Peter Ludvig Panum (December 19, 1820 – May 2, 1885) was a Danish physiologist and pathologist born in Rønne. The Panum Institute in Copenhagen is named in his honor.

In 1846 he was chosen by the government to undertake research of a measles epidemic in the Faroe Islands. As a result of his investigations he published a classic treatise titled "Observations Made During the Epidemic of Measles on the Faroe Islands in the Year 1846". Later he studied with Rudolf Virchow at the University of Würzburg (1851), and with Claude Bernard in Paris (1852-53). From 1855 to 1864 he was a professor at the University of Kiel, afterwards relocating to the University of Copenhagen as professor of physiology, where he spent the remainder of his career.

Panum is acknowledged as being the first person to perform systematic and comprehensive studies of endotoxin,[1] which he referred to at the time as "putrid poison". He believed that this substance was responsible for signs and symptoms observed in patients with sepsis.

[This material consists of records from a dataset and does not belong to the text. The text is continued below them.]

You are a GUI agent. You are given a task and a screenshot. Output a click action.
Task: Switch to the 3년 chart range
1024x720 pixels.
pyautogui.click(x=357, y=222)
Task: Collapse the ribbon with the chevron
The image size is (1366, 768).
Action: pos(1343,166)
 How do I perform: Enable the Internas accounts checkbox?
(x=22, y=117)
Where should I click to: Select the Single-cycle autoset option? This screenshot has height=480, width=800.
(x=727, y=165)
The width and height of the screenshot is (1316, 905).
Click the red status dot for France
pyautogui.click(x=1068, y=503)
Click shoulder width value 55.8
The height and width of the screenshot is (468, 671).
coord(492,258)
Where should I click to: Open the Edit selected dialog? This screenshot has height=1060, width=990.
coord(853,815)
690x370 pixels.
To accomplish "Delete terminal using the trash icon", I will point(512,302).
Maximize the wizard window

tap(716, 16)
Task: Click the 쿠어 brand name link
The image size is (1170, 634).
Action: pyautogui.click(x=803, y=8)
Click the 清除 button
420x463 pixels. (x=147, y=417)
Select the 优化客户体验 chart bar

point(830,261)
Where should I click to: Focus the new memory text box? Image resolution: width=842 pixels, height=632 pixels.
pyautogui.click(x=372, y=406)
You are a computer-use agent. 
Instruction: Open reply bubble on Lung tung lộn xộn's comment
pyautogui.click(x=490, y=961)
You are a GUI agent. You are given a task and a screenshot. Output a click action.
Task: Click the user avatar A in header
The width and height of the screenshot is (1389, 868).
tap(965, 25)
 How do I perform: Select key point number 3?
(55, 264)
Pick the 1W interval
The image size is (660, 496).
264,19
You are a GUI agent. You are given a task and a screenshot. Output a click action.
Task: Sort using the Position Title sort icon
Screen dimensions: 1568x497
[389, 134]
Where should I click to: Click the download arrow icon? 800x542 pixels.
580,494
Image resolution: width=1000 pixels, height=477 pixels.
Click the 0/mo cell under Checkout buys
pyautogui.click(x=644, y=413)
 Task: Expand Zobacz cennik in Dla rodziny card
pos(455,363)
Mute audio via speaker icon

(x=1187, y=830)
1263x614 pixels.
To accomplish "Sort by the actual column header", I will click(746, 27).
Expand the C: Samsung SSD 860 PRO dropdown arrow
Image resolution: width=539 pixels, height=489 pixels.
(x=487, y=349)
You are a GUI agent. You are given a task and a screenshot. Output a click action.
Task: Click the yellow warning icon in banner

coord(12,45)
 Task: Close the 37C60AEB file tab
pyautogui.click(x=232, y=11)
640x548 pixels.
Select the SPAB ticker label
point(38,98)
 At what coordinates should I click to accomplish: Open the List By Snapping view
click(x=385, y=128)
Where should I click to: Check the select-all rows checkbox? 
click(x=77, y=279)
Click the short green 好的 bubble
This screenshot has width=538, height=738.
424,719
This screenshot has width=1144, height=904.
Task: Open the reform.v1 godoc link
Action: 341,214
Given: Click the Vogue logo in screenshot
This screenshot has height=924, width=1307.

In his studies of binocular vision, the eponymous "Panum's fusional area" is derived. This term is defined as the area on the retina of one eye over which a point-sized image can range, while still being able to provide a single image with a specific point of stimulus on the retina of the other eye. Therefore, the region in visual space that we perceive "single vision" is Panum's fusional area, and objects in front and behind this region exist in physiological diplopia (double vision).